A few months ago, I set myself a new, realistic goal around exercise. That by the time I turn 45, I want to be in better shape than I was when I turned 40. That’s well over a year and one that I think is realistic and optimistic.

But I still haven’t started. I’ve planned to plan to plan, if you will. This summer has been busy with a lot of change, loss and adjustments. And it’s been a summer of physical pain and illness for me: one of the worst times I’ve had in quiet a while.

But, as I noted in a recent post, I’m feeling better. Not better enough to run a marathon but better. And thoughts about practices, routines, exercice have all been slowly coming together…circling high overhead like hawks (or vultures I suppose :)).

And so, last night, while Jena and I were out watching Robot and Frank, I felt some more pieces snap into place. Without giving away the film, suffice it to say that a theme in it is the loss and recovery of physical and mental capabilities as we age. That resonated with me greatly. And related to that, there were points made about the importance of routines and exercise. And in the film we see those benefits as part of the recovery of lost physical and mental capabilities.

And so, today, I am moved to take more steps down the road of recovery. I’ve spent the morning doing some of the preliminary work I need to get my exercise routine going once again. I have been slowly altering my schedule to ease into something more structured and am thinking further about what that looks like. And, as part of that preliminary work, I just did weights and measures to assess my current physical condition.

Bad news: I’m in worse shape than I was when I started the first time 4 years ago.

Good news: It will make the success all the greater when I get to where I want to be.

Seeing this made concrete like this makes me sad. It makes me recognize another loss from my old job. The last two years there and their impact on me erased all the work I did before and took me to an even worse place than I was before. Another reason I am glad I’m gone from there: there is no way I could work to get myself back and go where I want to if I were there.

And it makes me glad to have the love and support and inspiration that I do from Jena and Aurora and my wife. They have all stood by me and helped me in different and important ways throughout this incredibly hard time. And as I take further steps forward I know that I’ll need their help and support all the more: I am truly blessed to have that in my life.
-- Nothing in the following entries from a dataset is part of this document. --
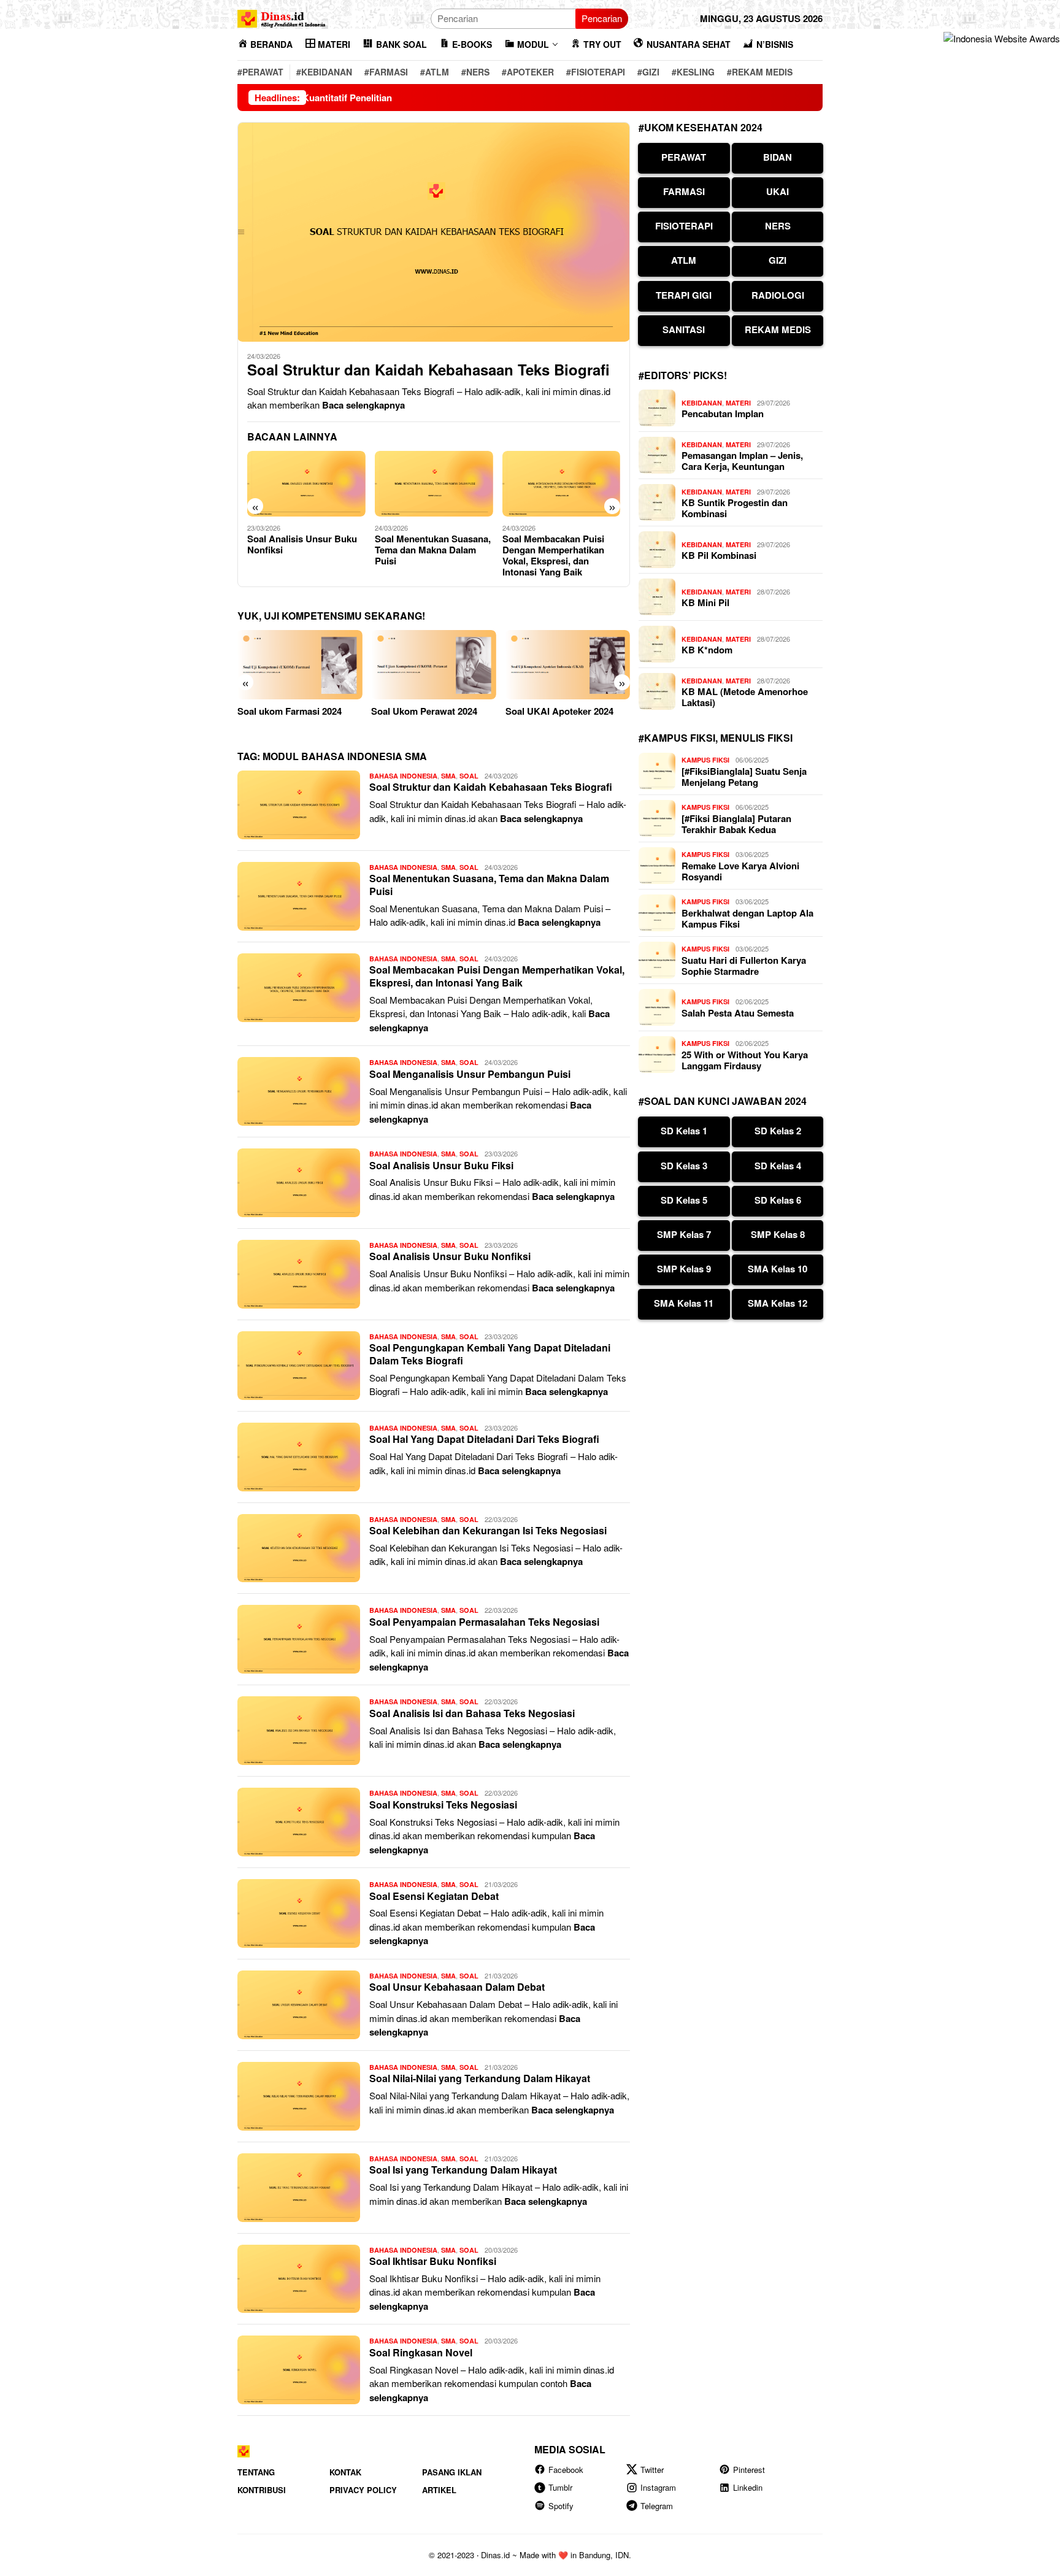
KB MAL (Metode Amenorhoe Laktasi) (745, 697)
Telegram (656, 2506)
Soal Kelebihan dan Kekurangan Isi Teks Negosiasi (488, 1530)
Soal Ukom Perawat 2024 (424, 711)
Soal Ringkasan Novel (420, 2352)
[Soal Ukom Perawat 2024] (433, 665)
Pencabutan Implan (723, 413)
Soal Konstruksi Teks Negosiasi (443, 1804)
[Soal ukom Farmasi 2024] (299, 665)
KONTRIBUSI (261, 2490)
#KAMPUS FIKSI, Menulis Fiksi (716, 738)
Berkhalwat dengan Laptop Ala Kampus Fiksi (747, 918)
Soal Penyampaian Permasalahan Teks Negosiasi (484, 1622)
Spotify (561, 2506)
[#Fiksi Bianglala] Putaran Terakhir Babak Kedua (736, 824)
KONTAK (345, 2472)
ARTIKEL (439, 2490)
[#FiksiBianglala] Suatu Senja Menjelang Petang (744, 777)
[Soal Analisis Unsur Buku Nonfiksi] (306, 484)
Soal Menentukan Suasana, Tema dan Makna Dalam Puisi (433, 549)
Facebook (565, 2469)
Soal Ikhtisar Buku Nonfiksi (432, 2261)
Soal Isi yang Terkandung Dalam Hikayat (463, 2170)
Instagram (658, 2487)
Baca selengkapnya (363, 405)
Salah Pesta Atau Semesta (738, 1012)
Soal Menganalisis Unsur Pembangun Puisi (469, 1074)
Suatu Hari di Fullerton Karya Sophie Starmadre (744, 966)
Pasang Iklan (452, 2472)
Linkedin (747, 2487)
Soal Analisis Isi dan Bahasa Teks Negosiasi (472, 1713)
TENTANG (256, 2472)
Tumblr (560, 2487)
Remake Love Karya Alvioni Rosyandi (740, 871)
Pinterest (749, 2469)
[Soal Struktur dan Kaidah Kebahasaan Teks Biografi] (433, 232)
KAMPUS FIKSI (705, 759)
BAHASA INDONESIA (403, 775)
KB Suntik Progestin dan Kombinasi (735, 508)
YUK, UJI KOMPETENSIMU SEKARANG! (331, 616)
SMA (448, 775)
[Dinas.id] (282, 16)
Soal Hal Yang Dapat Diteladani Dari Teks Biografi (484, 1439)
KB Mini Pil (705, 602)
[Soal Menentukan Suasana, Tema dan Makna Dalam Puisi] (434, 484)
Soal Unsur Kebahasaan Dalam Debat (457, 1987)
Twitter (652, 2469)
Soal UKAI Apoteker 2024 (559, 711)
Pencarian (602, 18)
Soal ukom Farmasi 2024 (289, 711)
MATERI (738, 402)
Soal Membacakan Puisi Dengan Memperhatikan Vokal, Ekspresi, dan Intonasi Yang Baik (553, 555)
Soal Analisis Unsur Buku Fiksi (441, 1165)
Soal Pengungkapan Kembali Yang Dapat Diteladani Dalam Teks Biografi (489, 1353)
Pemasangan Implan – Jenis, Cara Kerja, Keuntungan (742, 461)
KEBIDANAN (702, 402)
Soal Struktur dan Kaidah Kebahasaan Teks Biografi (428, 370)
Indeed, sometimes (many times) I find myself wondering how I came to be so fortunate and blessed. Somewhere, growing up, I believed I was supposed to be alone and miserable: I never would have believed or hoped for the love I have in my life.

And so, in keeping with the forward looking focus I’m trying to maintain, I am writing today to get out there some of my further thoughts for where I want to go forward in my life. I title this “Burning Boats” because of the apocryphal story of the conquistador Cortez burning his ships in the new world. Though likely false, it is a good story about taking action that prevents you from changing course, retreating or otherwise backing down. For me, talking about this plan is “burning the boats”. I am vain and I don’t like to admit failure. If I say publicly that I’m going to do something, I’m committing myself to it irrevocably. And so, the time writing this is also part of my preparation.

It’s not going to go quickly, it’s not going to happen quickly. I have much further to go physically and mentally than I did before. And last time it took a while. But, I do believe that this is taking me to places much better than I ever could have imagined before all this happened 3 – 4 years ago. I am free from that horrible work place and have my life back, I have Aurora in my life, Jena is out here at long last, my relationship with my wife is changed but stronger, I spend more time with my remaining pets, and I increasingly have a sense of who I am and want to be. So, despite the worries and challenges, I really do think things are moving forward and that life is good.

And even when it’s not feeling like that, I have to remember that for me it’s important to take the words of Winston Churchill to heart and “KBO”. Because one thing I learned last time is that movement, exercise and physical activity are important elements in mood management for me.